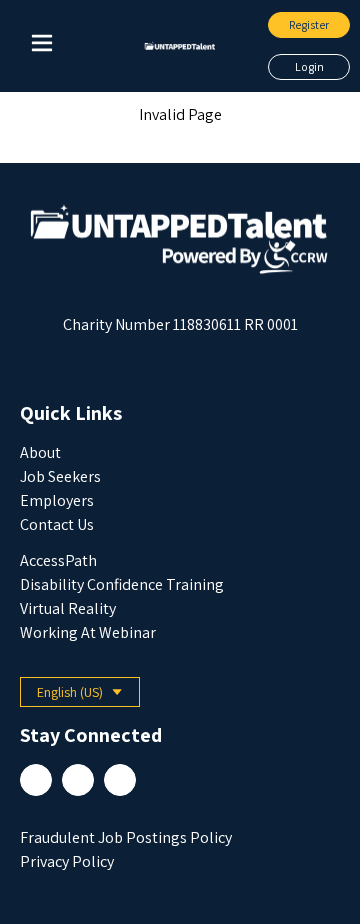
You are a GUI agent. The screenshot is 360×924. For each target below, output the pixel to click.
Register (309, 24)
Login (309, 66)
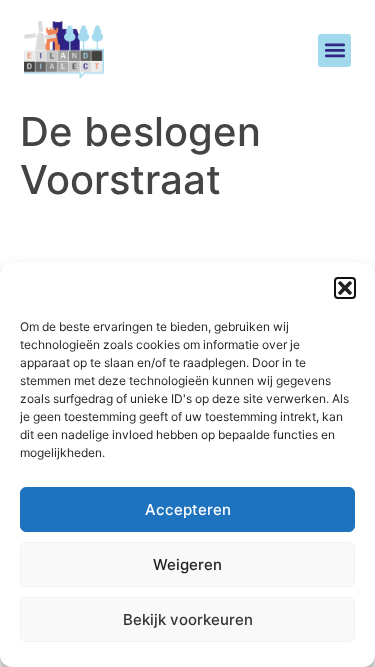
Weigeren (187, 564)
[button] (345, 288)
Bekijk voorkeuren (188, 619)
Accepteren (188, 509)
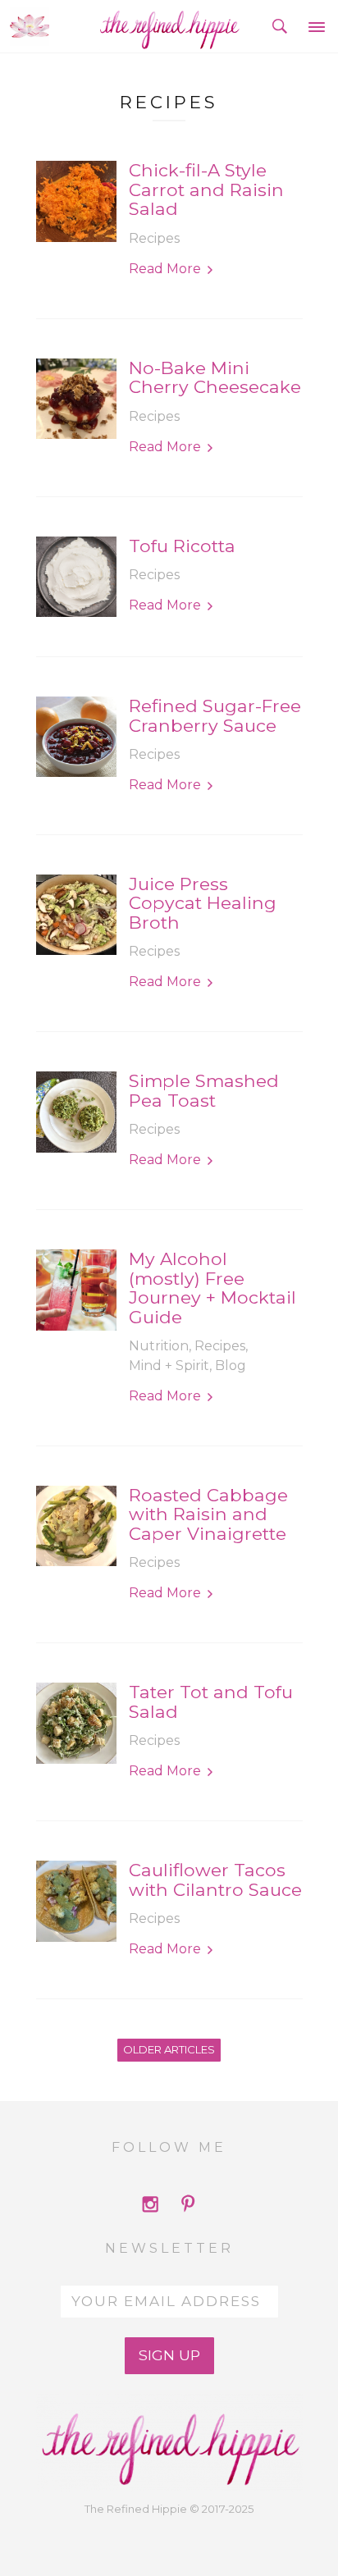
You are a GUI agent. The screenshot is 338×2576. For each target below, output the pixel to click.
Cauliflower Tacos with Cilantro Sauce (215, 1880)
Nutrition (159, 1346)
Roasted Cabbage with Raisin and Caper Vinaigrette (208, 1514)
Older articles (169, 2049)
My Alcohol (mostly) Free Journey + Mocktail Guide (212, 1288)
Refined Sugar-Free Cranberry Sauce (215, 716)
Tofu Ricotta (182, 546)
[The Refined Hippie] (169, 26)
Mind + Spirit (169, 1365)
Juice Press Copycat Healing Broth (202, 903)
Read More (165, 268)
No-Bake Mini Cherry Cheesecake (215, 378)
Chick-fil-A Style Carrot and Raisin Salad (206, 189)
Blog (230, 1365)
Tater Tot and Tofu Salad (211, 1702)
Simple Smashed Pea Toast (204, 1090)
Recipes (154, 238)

○ ○ ○ ○

» Problem details
Take the line above containing "My Alcohol (mostly)", the line containing "Blog (230, 1365)", and all lines in between, and copy them exactly without anything else.

» Task result
My Alcohol (mostly) Free Journey + Mocktail Guide (212, 1288)
Refined Sugar-Free Cranberry Sauce (215, 716)
Tofu Ricotta (182, 546)
[The Refined Hippie] (169, 26)
Mind + Spirit (169, 1365)
Juice Press Copycat Healing Broth (202, 903)
Read More (165, 268)
No-Bake Mini Cherry Cheesecake (215, 378)
Chick-fil-A Style Carrot and Raisin Salad (206, 189)
Blog (230, 1365)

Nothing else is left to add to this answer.